Nullclines appear constantly in population biology. In the classic Lotka-Volterra predator-prey model, with prey population x and predator population y, the equations are dx/dt = ax − bxy and dy/dt = −cy + dxy. The x-nullcline (prey stops changing) occurs when x = 0 or y = a/b, which is a horizontal line. The y-nullcline (predators stop changing) occurs when y = 0 or x = c/d, which is a vertical line. These two lines carve the plane into four regions with distinct flow directions, and their intersection at (c/d, a/b) is the equilibrium where both populations coexist. The flow around this point circulates, producing the famous boom-and-bust population cycles.

In competition models, where two species compete for the same resources, the nullclines are typically downward-sloping lines. The way these lines cross (or don’t cross) determines whether one species drives the other to extinction or whether coexistence is possible. A nullcline marks the boundary between population growth and decline for each species: above its nullcline, a species’ population is shrinking because resources are insufficient, and below it, the population is growing.

Neuroscience: The FitzHugh-Nagumo Model

One of the most elegant uses of nullclines is in models of how neurons fire. The FitzHugh-Nagumo model, a simplified description of nerve impulse generation, has two variables: a voltage-like variable V and a slower recovery variable W. The V-nullcline is an N-shaped (cubic) curve, and the W-nullcline is a straight line. Their intersection is the neuron’s resting state.

When a stimulus shifts the W-nullcline so that the intersection lands on the middle branch of the N-shaped V-nullcline, the equilibrium becomes unstable and the system begins to orbit around it, producing repetitive spiking that corresponds to a neuron firing over and over. The shape of the cubic nullcline is what creates the sharp, threshold-like behavior of nerve impulses: small perturbations return to rest, but a perturbation large enough to cross the middle branch of the V-nullcline triggers a large excursion that looks like an action potential.

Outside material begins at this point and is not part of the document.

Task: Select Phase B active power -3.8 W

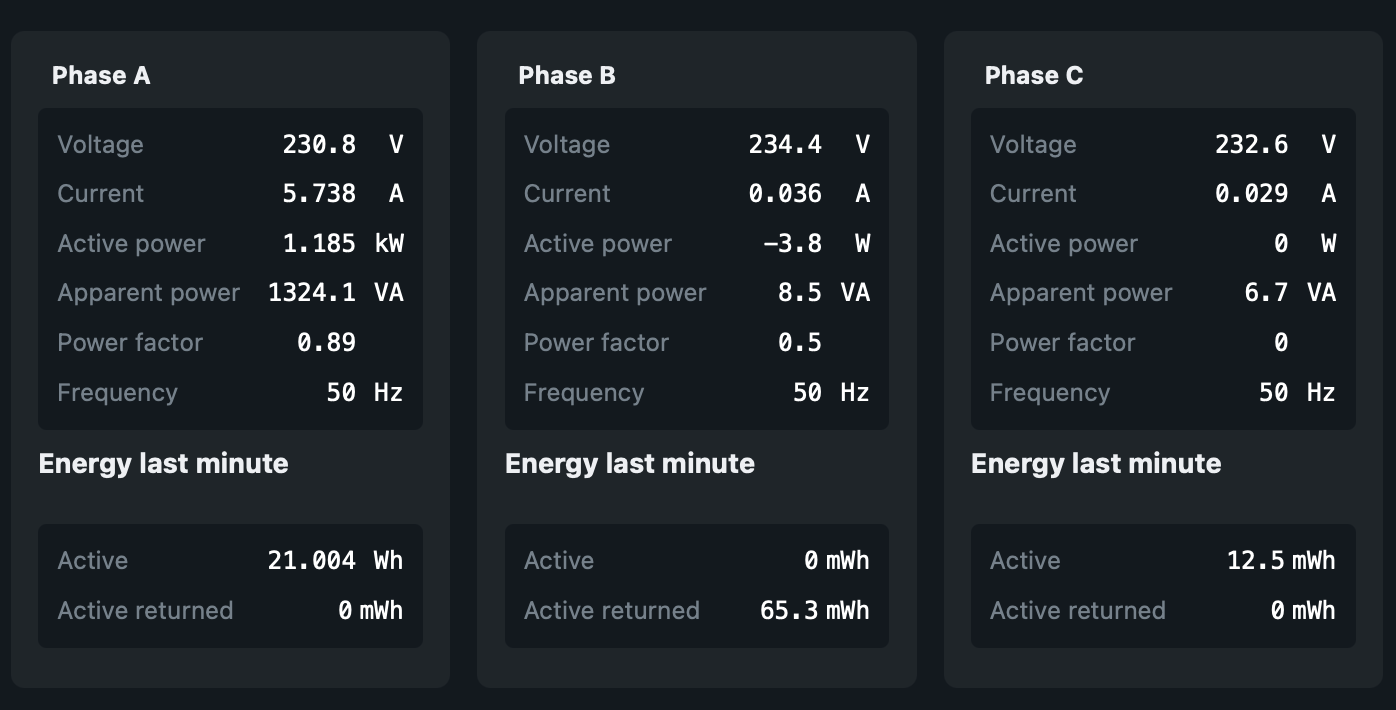Action: tap(792, 243)
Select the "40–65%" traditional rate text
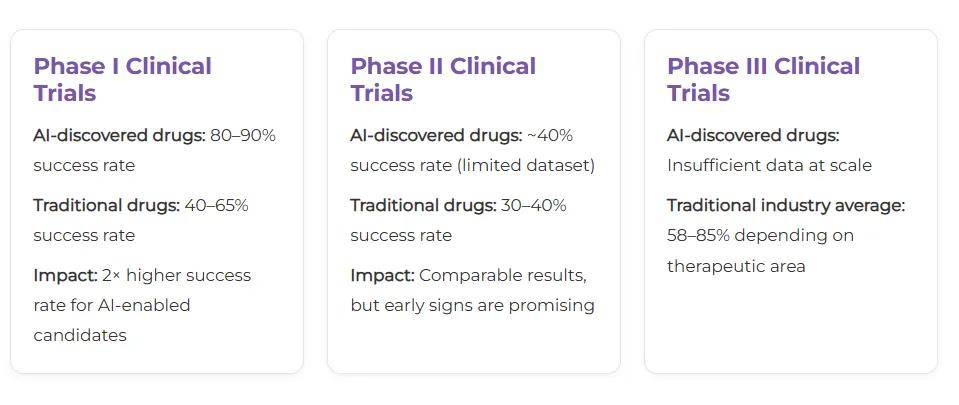 click(216, 205)
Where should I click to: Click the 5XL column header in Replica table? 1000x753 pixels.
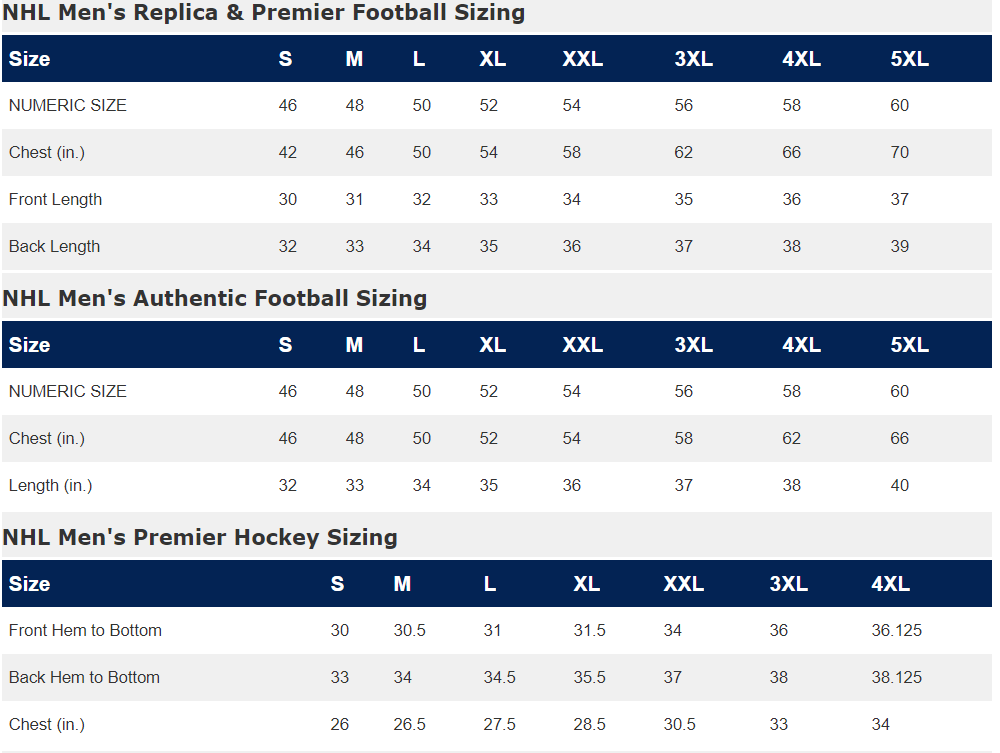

How Parameter Changes Shift the Picture

Nullclines depend on the parameters in your equations, so changing a parameter reshapes one or both nullclines. This can move intersection points, create new ones, or destroy existing ones. When two equilibrium points merge and vanish as a parameter is tuned, that’s a saddle-node bifurcation. When a stable equilibrium becomes unstable and spawns oscillations, that’s the Hopf bifurcation mentioned earlier. In both cases, the qualitative shift in behavior is visible as a geometric change in how the nullclines relate to each other.

This is what makes nullcline analysis so useful in practice. You don’t need to solve the differential equations (which is often impossible analytically). Instead, you sketch the nullclines, identify their intersections, determine the flow direction in each region, and read off the system’s long-term behavior directly from the geometry. Changing a parameter and re-sketching the nullclines lets you see exactly how and why the system’s behavior changes.